Aim:
Could you lay out the items, from the first line through the one containing "tap(24, 229)", as a Markdown table with the columns Row and Line, leaving out any blank lines?

Supplied records:

(begin)

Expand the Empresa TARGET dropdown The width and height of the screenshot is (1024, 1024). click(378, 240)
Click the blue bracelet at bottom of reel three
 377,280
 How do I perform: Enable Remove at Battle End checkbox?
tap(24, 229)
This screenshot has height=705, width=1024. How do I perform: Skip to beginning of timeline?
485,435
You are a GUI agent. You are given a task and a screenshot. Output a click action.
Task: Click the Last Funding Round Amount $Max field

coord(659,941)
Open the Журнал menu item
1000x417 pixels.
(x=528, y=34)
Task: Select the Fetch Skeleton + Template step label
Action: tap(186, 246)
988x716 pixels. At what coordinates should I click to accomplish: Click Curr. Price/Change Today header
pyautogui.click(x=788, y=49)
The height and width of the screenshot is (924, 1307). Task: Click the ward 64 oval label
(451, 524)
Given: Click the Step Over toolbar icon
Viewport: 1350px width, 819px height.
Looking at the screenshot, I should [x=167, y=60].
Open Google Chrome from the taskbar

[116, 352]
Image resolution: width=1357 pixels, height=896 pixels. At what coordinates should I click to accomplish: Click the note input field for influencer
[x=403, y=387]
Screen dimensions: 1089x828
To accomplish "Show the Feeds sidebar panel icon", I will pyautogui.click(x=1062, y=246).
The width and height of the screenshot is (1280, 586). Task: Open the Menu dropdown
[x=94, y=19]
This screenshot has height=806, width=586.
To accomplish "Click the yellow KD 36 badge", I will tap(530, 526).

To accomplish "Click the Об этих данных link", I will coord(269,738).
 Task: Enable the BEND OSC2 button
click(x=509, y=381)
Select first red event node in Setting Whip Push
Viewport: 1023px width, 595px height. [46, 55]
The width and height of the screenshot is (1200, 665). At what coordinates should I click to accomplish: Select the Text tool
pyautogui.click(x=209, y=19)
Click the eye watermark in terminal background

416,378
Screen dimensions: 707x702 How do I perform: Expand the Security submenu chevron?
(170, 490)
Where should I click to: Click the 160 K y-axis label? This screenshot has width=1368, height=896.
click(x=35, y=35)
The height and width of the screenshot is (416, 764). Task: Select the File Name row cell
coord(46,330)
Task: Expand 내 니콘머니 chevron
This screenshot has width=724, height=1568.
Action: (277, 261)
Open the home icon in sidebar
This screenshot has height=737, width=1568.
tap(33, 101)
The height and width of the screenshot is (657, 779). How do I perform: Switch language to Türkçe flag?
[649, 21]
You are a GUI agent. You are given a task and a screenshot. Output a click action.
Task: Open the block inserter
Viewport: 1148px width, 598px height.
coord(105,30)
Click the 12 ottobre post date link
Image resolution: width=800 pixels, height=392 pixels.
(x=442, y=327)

(end)

The completed task:
| Row | Line |
|---|---|
| 1 | Expand the Empresa TARGET dropdown The width and height of the screenshot is (1024, 1024). click(378, 240) |
| 2 | Click the blue bracelet at bottom of reel three |
| 3 |  377,280 |
| 4 |  How do I perform: Enable Remove at Battle End checkbox? |
| 5 | tap(24, 229) |